Hecht first became interested in studying the evolution of canid brains when she learned about a well-known experiment in Siberia to breed wild silver foxes to become either tame or aggressive. Since 1959, the tamest foxes—initially selected for how close they would allow a human to get before running away—have been studied in Novosibirsk, to learn whether selection for tameness might also have driven traits such as the floppy ears, wavy hair, and curly or shortened tails shared by many domesticated breeds. Sixty years into the experiment, says Hecht, the tamest foxes now react to people by wagging their tails. “They lick, they whimper, and seem overjoyed with the prospect of human contact.”

But surprisingly little research had investigated changes in their brains, as work by Hecht and Christina Rogers Flattery, a postdoctoral fellow in Hecht’s lab, is doing now. Having established that changes in dog behavior are linked to changes in neuroanatomy, the Hecht lab has begun studying the brains of these domesticated foxes to see what the first selection pressure exerted by humans on a canine looks like. “The brain regions we see implicated in this selection for tameness are in the limbic system and the prefrontal cortex,” Hecht explains. “The limbic system governs instinctual emotional reactions, the fight or flight response, and aspects of social behavior that are cued by scents, while the prefrontal cortex regulates volitional types of behavior, as well as more complex aspects of social behavior like interpreting social signals and deciding what types of social signals to send in return. That’s where we’re seeing changes so far in the foxes.”

WHAT YOU NEED TO DO
Continue the passage on the fox tameness experiment and canid brain research, starting after its last sentence.

DATA SECTION
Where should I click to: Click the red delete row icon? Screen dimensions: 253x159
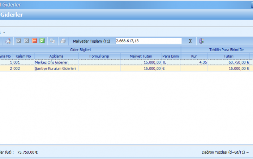point(34,41)
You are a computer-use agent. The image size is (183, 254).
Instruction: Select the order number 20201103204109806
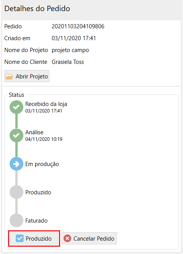click(x=78, y=26)
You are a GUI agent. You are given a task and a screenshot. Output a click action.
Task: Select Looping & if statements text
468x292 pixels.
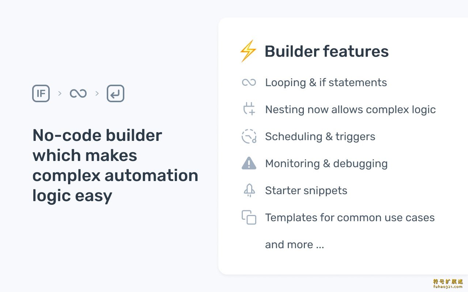coord(326,82)
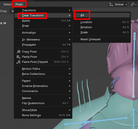The width and height of the screenshot is (138, 129).
Task: Expand the Bone Collections submenu
Action: point(43,74)
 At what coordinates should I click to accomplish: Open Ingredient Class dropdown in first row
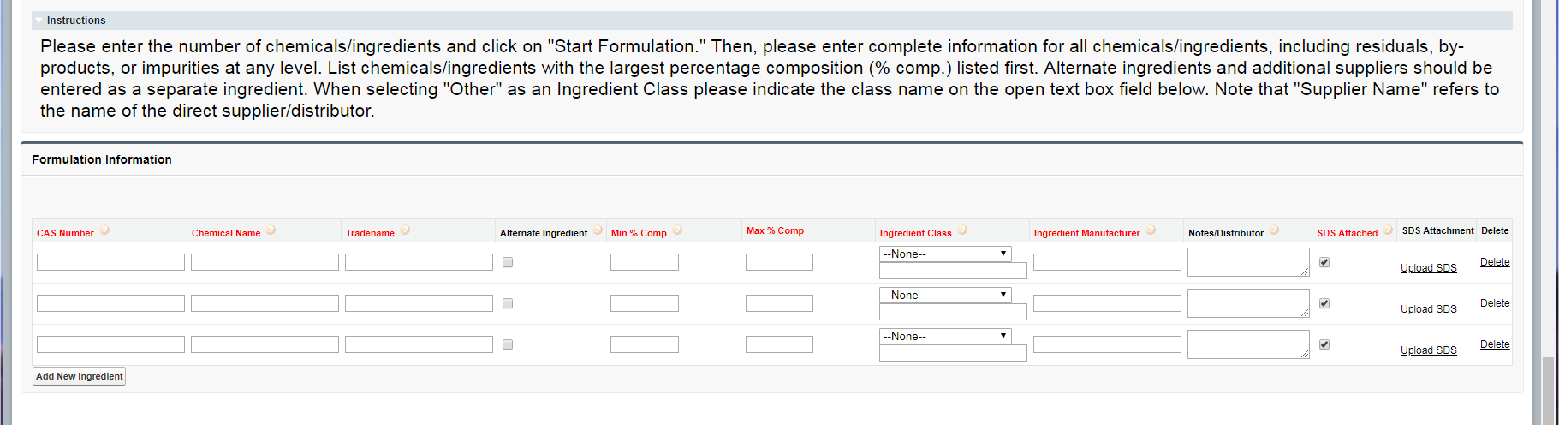pos(945,254)
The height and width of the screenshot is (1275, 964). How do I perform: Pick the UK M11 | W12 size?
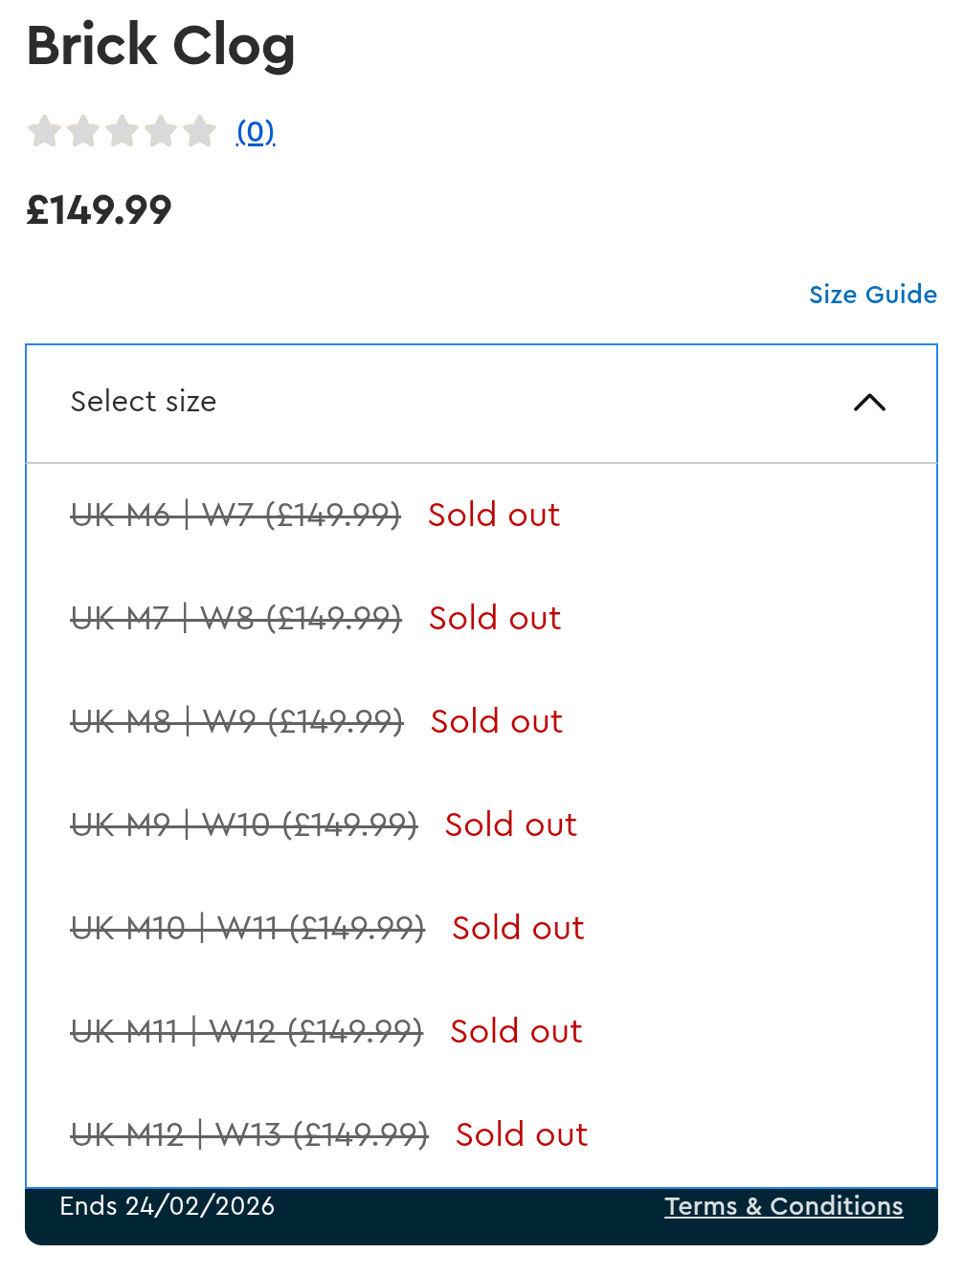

REPLY
Intriguingly, though, in dog brains the morphologies related to tameness are not as clearly discernible, and Hecht says that a continuing behavioral study suggests that dogs are not as friendly as the tame foxes. First-year doctoral student Sophie Barton says she was “completely shocked by this—we expected the dogs to run to the front of the cage…when a stranger walked in…, but instead they adopted a wait-and-see approach,” acting neither aggressive nor friendly until they could discern the human’s intentions. Barton thinks that difference may have evolved as a result of dogs having lived in a complex human environment—and with very different selection pressures during the past 200 years of intensive breeding. Although tameness is an important part of the initial stage of domestication, she says, the trait “can definitely be manipulated in later stages.”

Hecht and Barton are particularly interested in what these studies may reveal about the plasticity of the brain: how innate adaptations for a particular skill interact with acquired experience to shape neuroanatomy. The human brain, for example, has adaptations for acquiring language that are activated when listening to other people talk. A similar “experience-expectant plasticity” underpins skill behavior in working dogs, says Barton. Through the lab’s project website,, she is recruiting dogs from working (herders and livestock guardians) and hunting breeds (retrievers, flushers, and pointers) with nonworking siblings, in order to study the neural changes caused by training and experience.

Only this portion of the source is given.